I started by playing a quick one-take piano accompaniment, unfortunately on my 61-key keyboard controller and playing to a click. Not great for a piano part, and I made a few mistakes that I had to edit by hand since it would be impossible to overdub based on how rough everything was. I specifically picked the key I would do the song in, which led to my creating the Omnivocal part with the male “singer” for range reasons.
After that, I overdubbed the melody, again just playing live, to get the notes in. I made a few mistakes, but cleaned those up in editing and also tweaked some of the timings later on to try and improve how lyrics sat against the melody.

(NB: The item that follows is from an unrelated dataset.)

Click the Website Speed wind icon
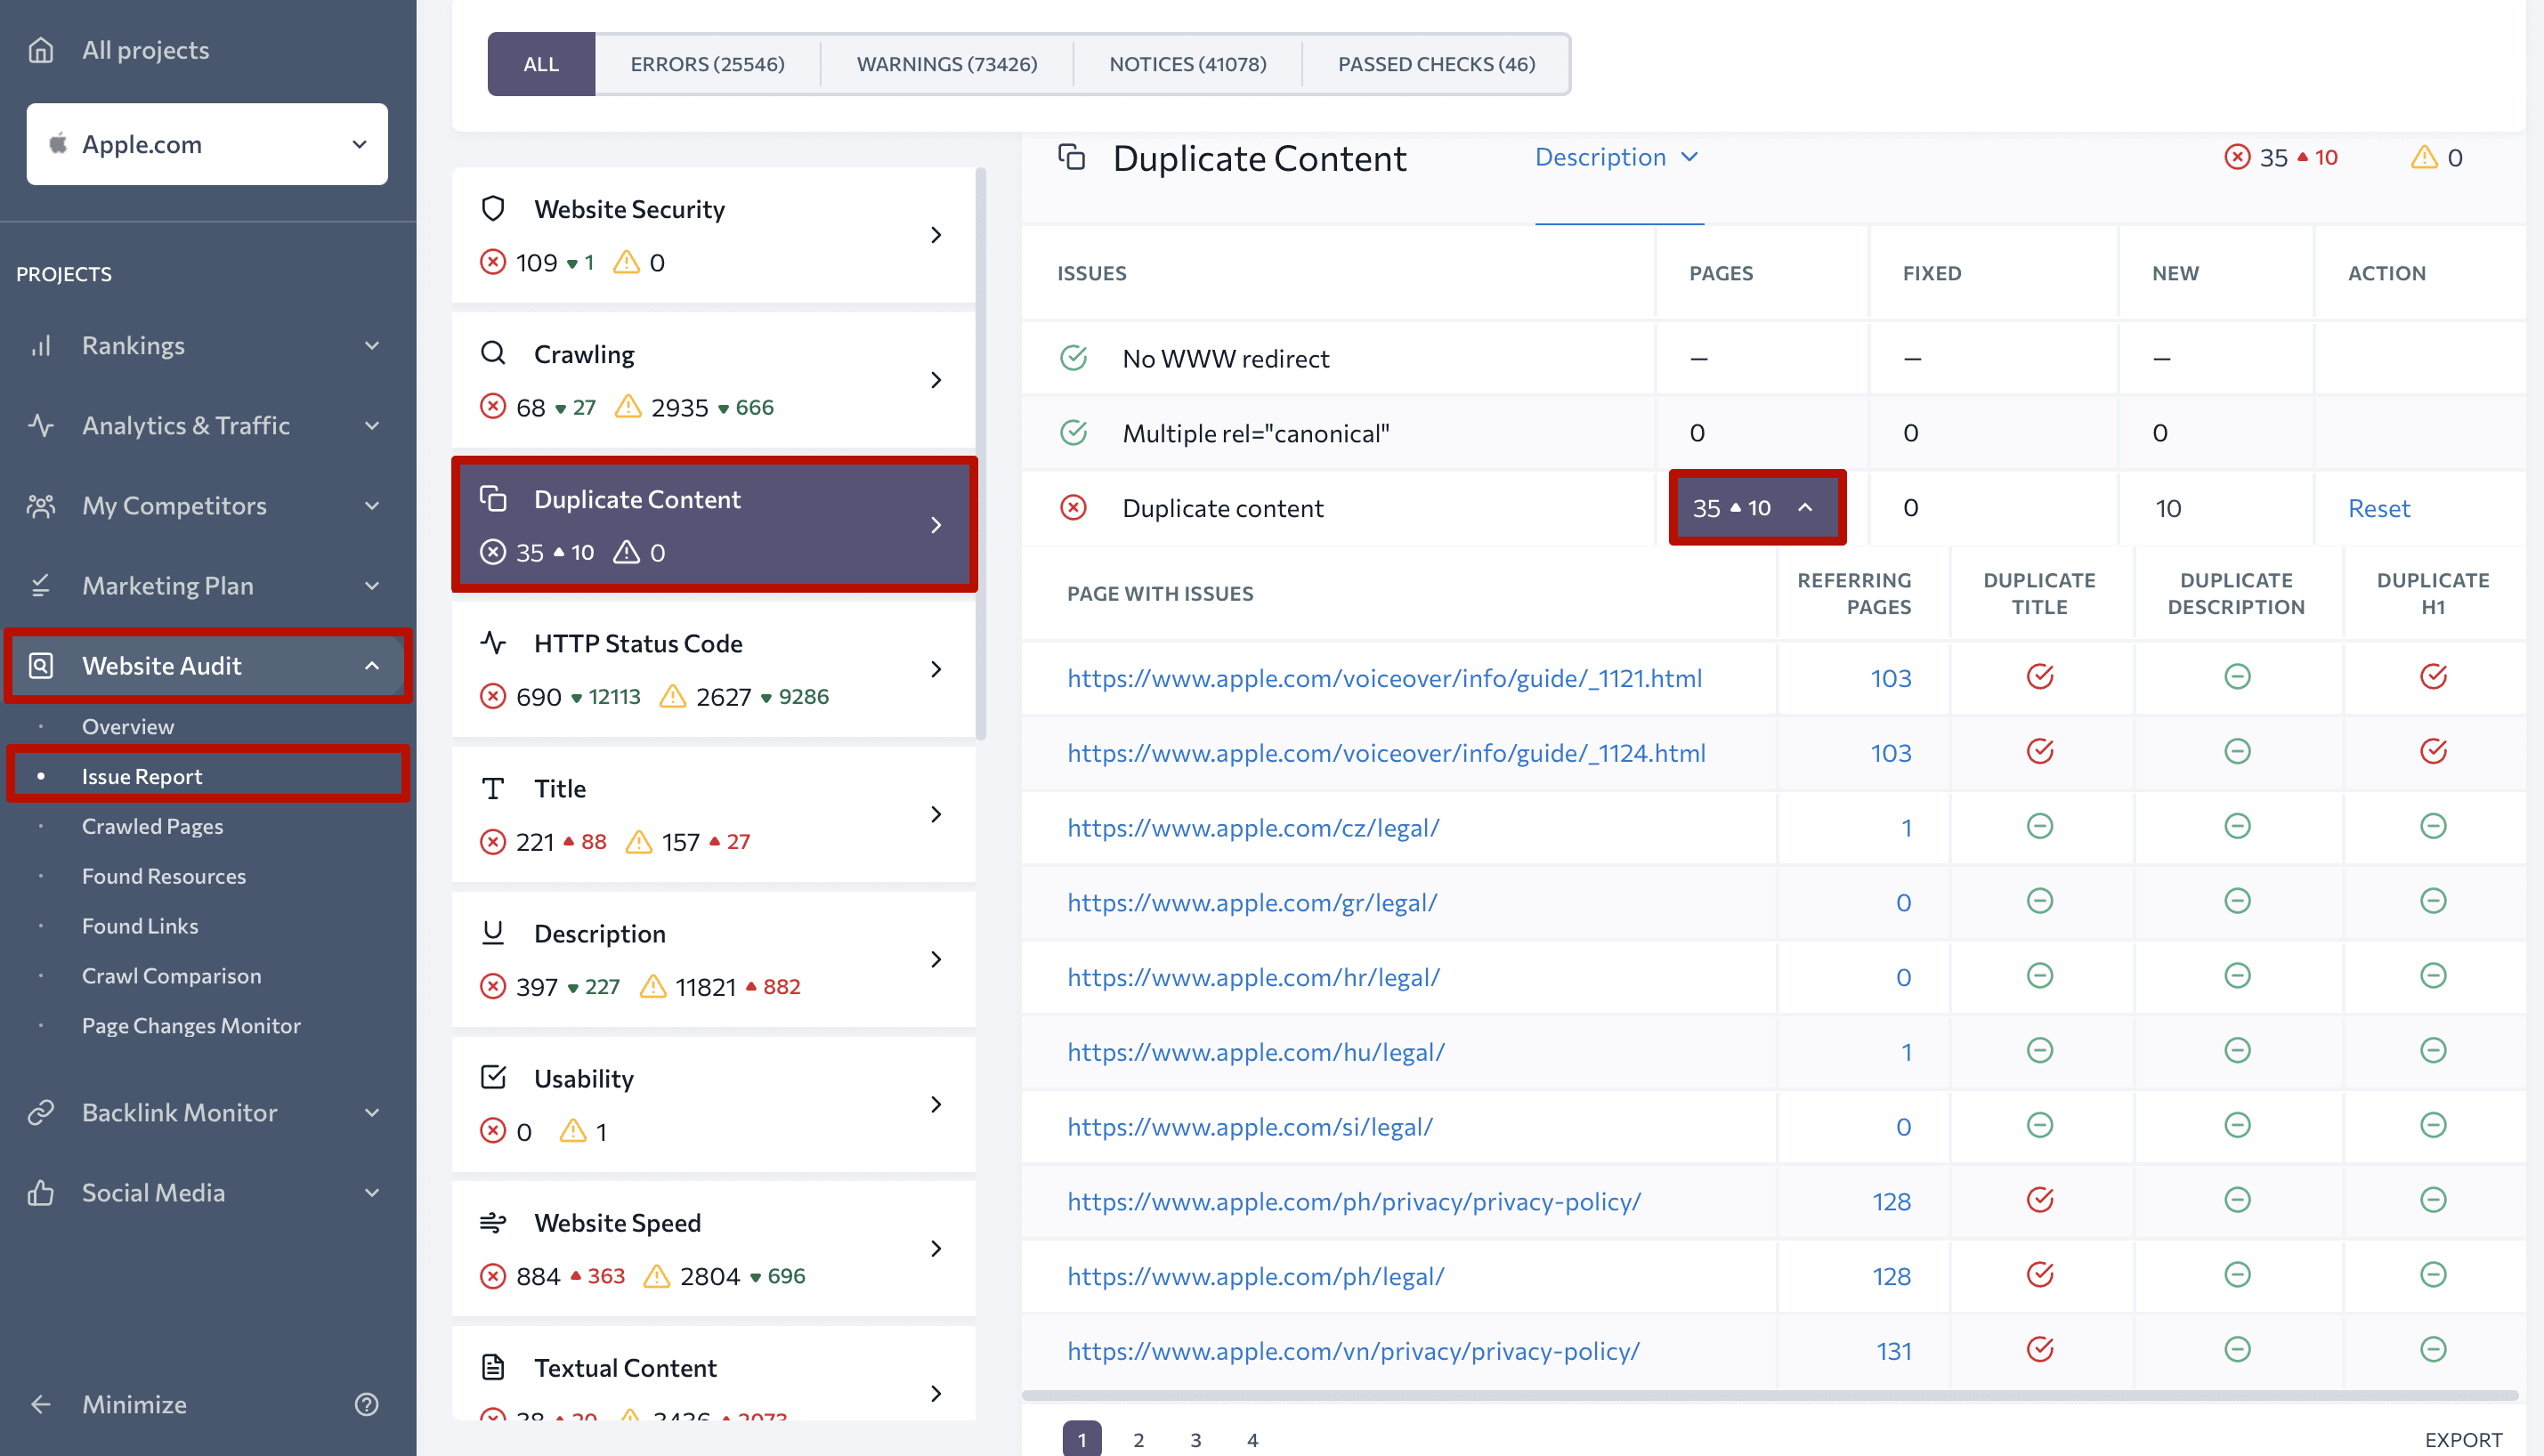The image size is (2544, 1456). point(493,1222)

It was decidedly challenging getting the lyrics in because Omnivocal couldn’t transliterate some of the words to its phonetic spellings, and, sometimes, even when it could, it wasn’t the pronunciation that worked for me. Thus, I spent a fair amount of time entering phonetic spellings directly, including working around some things that looked right, but didn’t sound right. For example, on a number of occasions, I ended up adding an extra consonant (e.g. a double “T”) on the front or back of a word because the obvious “spelling” felt like it was dropping the consonant. Other times, that didn’t work, so I’d do something else to work around it, like force a breath afterward.
Melismas are a part of the song, and I did at least find that Omnivocal’s use of the hypen in its phonetic spellings (mostly) worked to cover this need. But, of course, melismas totally messed up Omnivocal’s positioning of phrases (a reasonable thing since it couldn’t know the intentions as to what syllables got stretched across notes).

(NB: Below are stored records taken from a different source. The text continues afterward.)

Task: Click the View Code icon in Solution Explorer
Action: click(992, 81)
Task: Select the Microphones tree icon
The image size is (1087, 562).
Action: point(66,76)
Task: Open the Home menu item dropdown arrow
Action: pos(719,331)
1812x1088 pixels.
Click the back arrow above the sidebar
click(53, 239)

Once I had the melody and lyrics working, I overdubbed automation of Omnivocal’s various controls, really just based on feel. I also turned the formant “down” (a bit lower) as it felt a little better on the front of the vocal tone for this song. (This is all working with the male vocal thus far.)

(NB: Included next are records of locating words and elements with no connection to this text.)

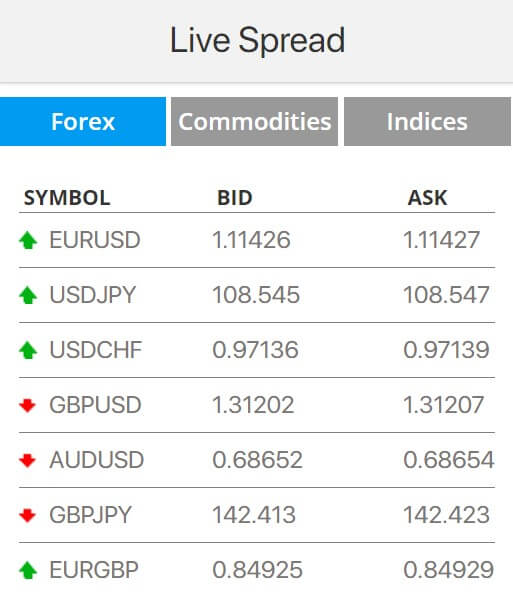Click the green up arrow beside EURUSD

[28, 240]
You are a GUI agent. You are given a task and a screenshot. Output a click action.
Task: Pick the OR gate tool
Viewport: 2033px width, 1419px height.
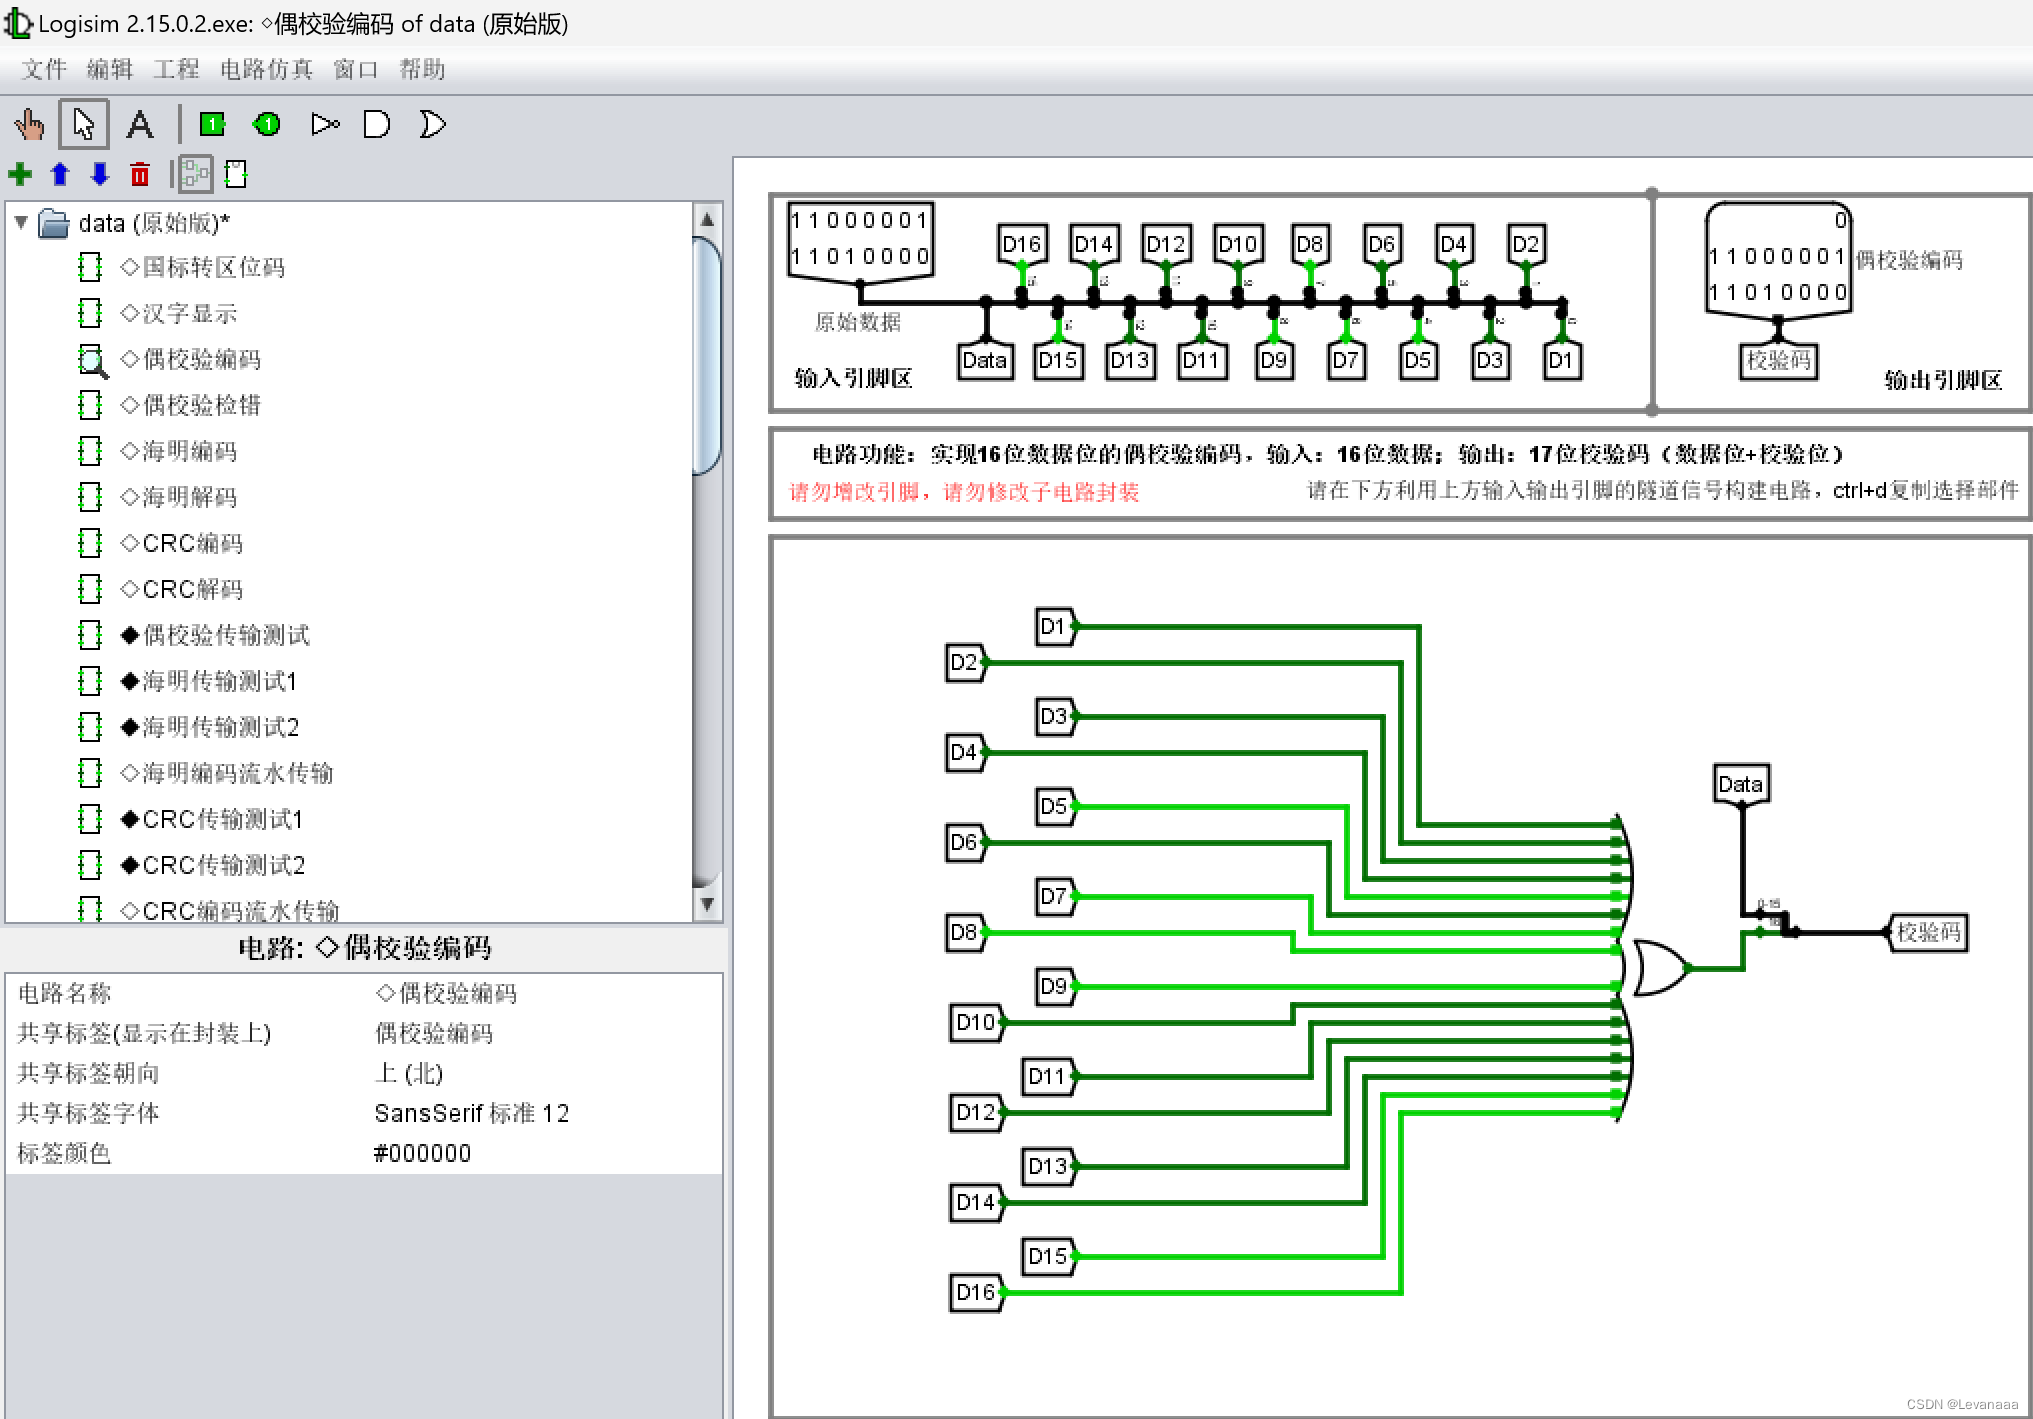click(x=432, y=125)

The last thing I did on the recording front was overdub pitch bend to scoop up to some of the notes, setting the pitch bend resolution to a whole step. Mistakes in that area made me edit the pitch bend data in a few areas, which is a real pain in the you-know-what. But I do think the pitch bends helped the overall expressiveness of the part.
As for mixing, I went reasonably simple, I used the UADx Ocean Way Deluxe for both the piano (IK Multimedia’s PianoVerse NY Grand) and the vocal, added Waves CLA Vocals for processing the vocal, just using a preset, used and SSL-style compressor (from UAD) then a tape emulator and IK’s Lurssen Mastering Console, then a limiter on the stereo bus to tame things a bit.
The result of the process thus far is this recording:
I also wanted to try the female vocal, but I didn’t want to do any significant work to do that, so my idea was to duplicate the tracks, transpose them, switch the voice to the female, then render the result. I used a MIDI Modifier on the piano track to bring the piano up 7 semitones (from C major to G major). I tried doing the same on the Omnivocal track, but it was out of tune. I learned that I also had to do the same shift in Omnivocal itself, and it was necessary to do both parts of that shift – i.e. if the MIDI Modifier shift wasn’t done, it was also out of tune, but if the MIDI Modifier part was done without the Omnivocal shift, it was out of tune. This doesn’t make sense to me – why wouldn’t hte MIDI Modifier shift have been enough?
Anyway, once that was done, I didn’t even attempt changing any other parameters, but rather just rendered a mix with the female voice:
The piano is obviously not optimal here since I was just transposing that up quite a bit rather than playing what I might have played in that key, but c’est la vie!
My thoughts? It turned out better than I’d expected, but it’s hard to extrapolate from this to my “real life” use cases. There’s definitely a lot of work on the pronunciation front that needs to be done manually. Not necessarily a problem, but there were issues I could not resolve, despite trying multiple workarounds. Perhaps if it were buried in a mix, and layered with my own background vocals, it might not be a bit issue – and that is probably my main potential use for this product. But this wouldn’t fool me into thinking it was a human singer, either – or, if it was, it would have had robotic processing on it.
(I know that can be in vogue, but it’s decidedly not my style.)
FWIW, I probably spent on the order of 3 hours on this altogether. Most of that was prior to getting to the point of mixing.